What this task involves =
When you copy the records, keep every word exact and leave the pictures out.

Records provided =
⁂
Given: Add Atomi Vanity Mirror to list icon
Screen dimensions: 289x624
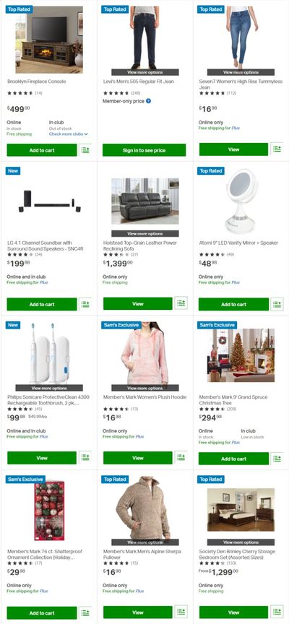Looking at the screenshot, I should [x=277, y=304].
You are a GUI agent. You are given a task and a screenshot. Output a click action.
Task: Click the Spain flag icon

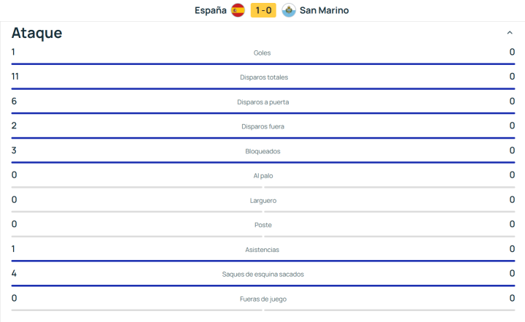238,10
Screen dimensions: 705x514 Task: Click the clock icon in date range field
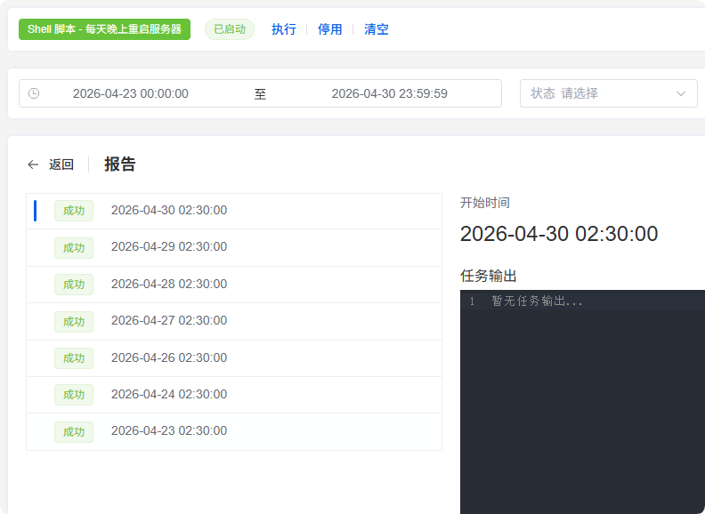pyautogui.click(x=34, y=93)
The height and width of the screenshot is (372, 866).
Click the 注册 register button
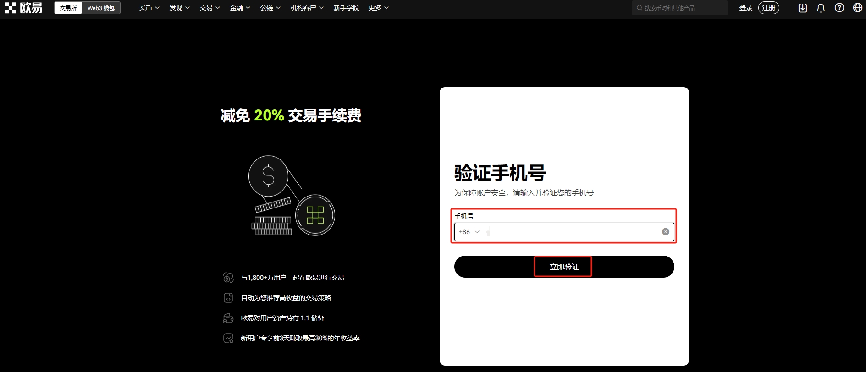768,8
⁂
Response =
Given: Add Atomi Vanity Mirror to list icon
Screen dimensions: 289x624
Looking at the screenshot, I should [x=277, y=304].
You are a GUI agent. You are given a task and a screenshot. Output a click action.
Task: Click the Spain flag icon

238,10
Screen dimensions: 705x514 Task: Click the clock icon in date range field
pyautogui.click(x=34, y=93)
The height and width of the screenshot is (372, 866).
Click the 注册 register button
768,8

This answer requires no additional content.